Bobo took this photo of me over the summer (when I still had access to my roof). This is the face I make most of the time. Some people think I look mean, like I'm really snobby, so they never become friends with me. Other people find this attractive, want to wake up next to this face. Go figure. I feel like my heart is too soft. I feel sorry for people that I have no rational sympathy for. I ache to correct the grammar of an insult. That's my problem, really, I'm Too Nice. Maybe that's not true, I'm not too nice. I just feel too much. Sounds much better, doesn't it?
Got tickets to the opera last week, with a date. My lovely friend Lola got us comps for the 11th row or something. Incredible. We went to see Salome. At first, I thought this would be romantic: dance of the seven veils, seduction, etc. Forgot that the second half of the play is Salome making out with a decapitated head. I had nothing to wear to the opera, so my resourceful and stylish date officially lent me samples from the designer he works for. I felt very glamorous and we went out for gazpacho afterward.
Went to a dance party for the New Yorker Festival on Friday night at Hiro Ballroom, with the impossibly glamorous Trannibals gang. (Am I the only one who likes that name? We can choose a new name). We got there early so that we could start drinking early. The ever-glamorous Lauren and I approached the surly bartender and ordered two Long Island Iced Teas. We are busy girls. Bartender rolled his eyes, said "No" and walked away. We waited for himt o come back to us and repeated our order.
"Actually, it's our policy not to serve Long Island Iced Teas." He said.
"Because nobody needs four types of liquor."
"Okay. Then just give us three types." This seemed like a reasonable offer. He declined. Lauren and I wondered if bartender had been able to somehow divine that that I had two vodka tonics before we got on the train, that we had been drinking tequila in the line outside, or that we had brought in a flask with us. We ordered vodka gimlets with no ice. Thank you. Danced my little butt off, made out for a bit (she never stops). They were serviung free pizza at the New Yorker Dance Party, for the revelers. Mildly offensive, but then again everything offends me these days.
Saturday I had a vicious hangover, surprise. Cleaned like a maniac went to the gym cooked plantains for lunch dropped acid and went to see Stereolab walked around making fun of people's outfits in the LES retreated to Queens to eat candy. Sunday met up with Joanna and felt like a zombie.

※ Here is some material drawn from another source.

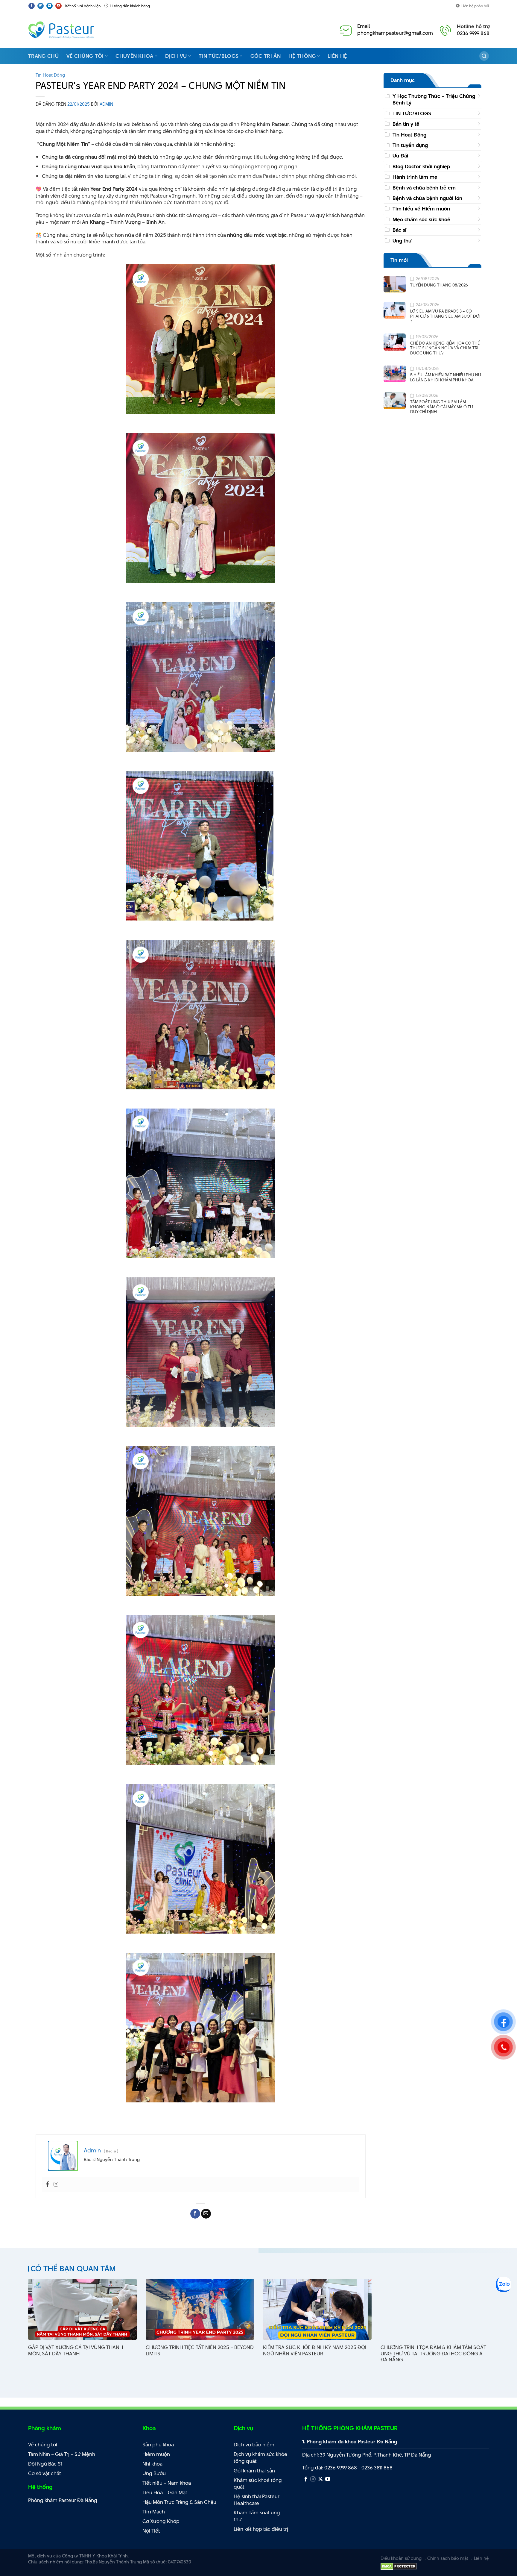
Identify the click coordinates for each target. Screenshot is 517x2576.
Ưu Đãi (400, 155)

I feel really pulled in a bunch of directions at once. Uneasy with the messes I'm making for myself. I wish I was tidier. Like physically: I wish I ate better and cleaned my room. But also psychically: I wish I finished one conversation before starting another. I complain loudly and often that people don't like me / think I'm cute / want to sleep with me / take me or my fucked up "feelings" seriously. I do too much, but none of it is measurable. It's hard to put: I'm working really hard but I'm not going anywhere. It doesn't show. It takes tremendous strength, like a rubber band, to hold things together.
I feel like that today: like a ball of rubber bands. Bouncy, taut, and a pretty fucking useless hobby. Leave me in your desk, please.
I just wish I had time to do things that make me feel better. Cook, go to the gym or yoga or something, spend actual leisure time with my friends without being on a fucking schedule 24 hours a day. Hopefully these things will come along soon. I slept for 11 hours last night, that seems like a good start.